78. The end?

Concentrati, concentrati.

Mi ripetevo senza sosta osservando i nostri nemici crollare uno dopo l'altro sotto i colpi di arma di Lake e Colton.

Con il passare dei secondi era cristallino che ci sarebbe servito un miracolo per cavarcela in quella situazione e avremmo dovuto sfruttare ogni briciolo di energia per riuscire a spuntarla. Difendere James era diventata la nostra priorità, mentre elaboravamo una strategia.

Dovevo concentrami e non pensare alla battaglia, almeno non nell'immediato. Il mio compito sarebbe stato quello di fare da apripista per mio fratello, portandolo al sicuro laddove avrebbe potuto sigillare il flusso del tempo.

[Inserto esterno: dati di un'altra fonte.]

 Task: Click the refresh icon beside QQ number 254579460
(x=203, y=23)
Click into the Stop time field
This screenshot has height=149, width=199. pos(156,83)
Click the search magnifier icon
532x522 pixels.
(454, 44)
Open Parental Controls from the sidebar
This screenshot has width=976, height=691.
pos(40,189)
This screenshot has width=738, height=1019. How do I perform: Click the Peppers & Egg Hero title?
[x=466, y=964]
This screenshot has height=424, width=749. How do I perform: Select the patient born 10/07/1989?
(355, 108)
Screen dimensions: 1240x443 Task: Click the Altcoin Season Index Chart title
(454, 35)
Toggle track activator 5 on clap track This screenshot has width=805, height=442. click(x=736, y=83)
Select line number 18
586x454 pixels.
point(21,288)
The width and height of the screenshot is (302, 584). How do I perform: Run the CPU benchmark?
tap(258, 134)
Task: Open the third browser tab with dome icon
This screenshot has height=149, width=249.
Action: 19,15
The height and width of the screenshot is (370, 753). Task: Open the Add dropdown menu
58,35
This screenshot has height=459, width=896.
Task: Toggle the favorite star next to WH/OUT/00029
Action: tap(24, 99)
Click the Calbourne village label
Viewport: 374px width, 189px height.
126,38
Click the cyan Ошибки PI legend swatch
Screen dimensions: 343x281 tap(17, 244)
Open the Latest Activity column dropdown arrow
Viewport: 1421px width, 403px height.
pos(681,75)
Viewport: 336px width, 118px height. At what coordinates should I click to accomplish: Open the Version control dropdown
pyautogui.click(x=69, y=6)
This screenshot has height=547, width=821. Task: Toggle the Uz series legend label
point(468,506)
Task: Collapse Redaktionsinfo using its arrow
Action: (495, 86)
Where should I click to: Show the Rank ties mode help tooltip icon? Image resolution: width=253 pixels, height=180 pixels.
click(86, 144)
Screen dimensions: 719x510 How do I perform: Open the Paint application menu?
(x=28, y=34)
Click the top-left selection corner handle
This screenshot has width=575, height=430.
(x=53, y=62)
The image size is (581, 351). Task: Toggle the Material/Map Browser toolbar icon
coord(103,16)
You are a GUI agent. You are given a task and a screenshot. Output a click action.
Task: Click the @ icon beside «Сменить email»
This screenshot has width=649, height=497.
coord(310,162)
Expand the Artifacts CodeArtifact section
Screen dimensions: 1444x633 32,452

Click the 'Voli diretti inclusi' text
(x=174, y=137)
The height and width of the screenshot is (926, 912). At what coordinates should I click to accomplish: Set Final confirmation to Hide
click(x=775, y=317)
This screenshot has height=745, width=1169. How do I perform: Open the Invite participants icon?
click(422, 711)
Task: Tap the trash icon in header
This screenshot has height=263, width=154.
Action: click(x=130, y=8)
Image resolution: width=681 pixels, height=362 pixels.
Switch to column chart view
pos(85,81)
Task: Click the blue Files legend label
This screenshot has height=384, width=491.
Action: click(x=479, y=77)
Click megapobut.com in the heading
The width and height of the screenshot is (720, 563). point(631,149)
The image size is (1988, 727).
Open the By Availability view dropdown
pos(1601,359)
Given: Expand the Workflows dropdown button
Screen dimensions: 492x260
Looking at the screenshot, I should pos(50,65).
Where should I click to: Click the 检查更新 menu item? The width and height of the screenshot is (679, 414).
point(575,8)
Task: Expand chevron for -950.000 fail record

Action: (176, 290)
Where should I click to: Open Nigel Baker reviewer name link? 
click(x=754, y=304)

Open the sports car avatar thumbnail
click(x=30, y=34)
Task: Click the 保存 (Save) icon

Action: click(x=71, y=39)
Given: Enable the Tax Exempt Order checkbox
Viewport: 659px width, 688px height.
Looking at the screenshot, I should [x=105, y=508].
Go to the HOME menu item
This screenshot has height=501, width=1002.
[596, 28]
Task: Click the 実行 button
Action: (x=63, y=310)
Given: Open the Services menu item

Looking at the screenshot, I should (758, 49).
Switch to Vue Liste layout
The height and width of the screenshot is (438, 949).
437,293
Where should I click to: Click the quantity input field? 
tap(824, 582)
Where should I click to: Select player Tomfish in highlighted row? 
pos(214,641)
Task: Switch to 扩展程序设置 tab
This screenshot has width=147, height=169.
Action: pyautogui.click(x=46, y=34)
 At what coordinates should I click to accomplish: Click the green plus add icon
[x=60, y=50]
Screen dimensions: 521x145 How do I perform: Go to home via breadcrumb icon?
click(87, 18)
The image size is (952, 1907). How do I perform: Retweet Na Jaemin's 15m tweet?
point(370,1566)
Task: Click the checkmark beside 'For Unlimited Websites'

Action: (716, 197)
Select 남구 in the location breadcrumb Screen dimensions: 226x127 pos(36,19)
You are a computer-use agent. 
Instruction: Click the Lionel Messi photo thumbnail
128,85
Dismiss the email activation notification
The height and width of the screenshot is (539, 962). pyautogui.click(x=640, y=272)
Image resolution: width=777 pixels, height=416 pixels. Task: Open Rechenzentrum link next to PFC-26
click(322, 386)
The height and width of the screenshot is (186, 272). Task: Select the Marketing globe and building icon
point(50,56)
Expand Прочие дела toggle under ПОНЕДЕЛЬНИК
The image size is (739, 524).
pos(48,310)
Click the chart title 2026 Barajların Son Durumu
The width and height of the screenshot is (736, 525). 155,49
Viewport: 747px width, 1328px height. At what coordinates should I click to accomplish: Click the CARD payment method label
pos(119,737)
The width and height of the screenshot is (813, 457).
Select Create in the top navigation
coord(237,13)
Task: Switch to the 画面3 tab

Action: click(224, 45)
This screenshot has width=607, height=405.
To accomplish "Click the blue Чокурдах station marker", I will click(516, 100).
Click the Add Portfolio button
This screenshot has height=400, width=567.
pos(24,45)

E fu così che la vedi: l'apertura sul versante sinistro dell'altura. Le rocce scoscese e la parete di granito ci avrebbero fornito il riparo necessario per contrastare singolarmente i nemici e per agevolare le operazioni di difesa.

Eravamo stremati e stanchi. Arrancavamo nelle braccia e non avevamo più la forza per sorreggere le nostre carni. Ma non ci importava. I primi a mostrare i primi segni di cedimento furono Lake e Colton. Grondavano sudore, mentre le loro vesti erano ricoperte del sangue di coloro che avevano osato l'ardire di voler controllare l'universo.

Il piccolo scricciolo digrignava i denti furente, mentre la sua andatura risultava essere instabile passo dopo passo. Qualsiasi ribelle con un'arma a raggio lungo era la sua preda: bastava un piccolo portale e gli avrebbe trafitto il cuore.

Ad assecondare la sua perizia bellica c'era Mike, il quale non le staccava gli occhi di dosso al fine di agevolarle il lavoro di lettura delle posizioni nemiche. «Giavellotto ore tre!» urlò.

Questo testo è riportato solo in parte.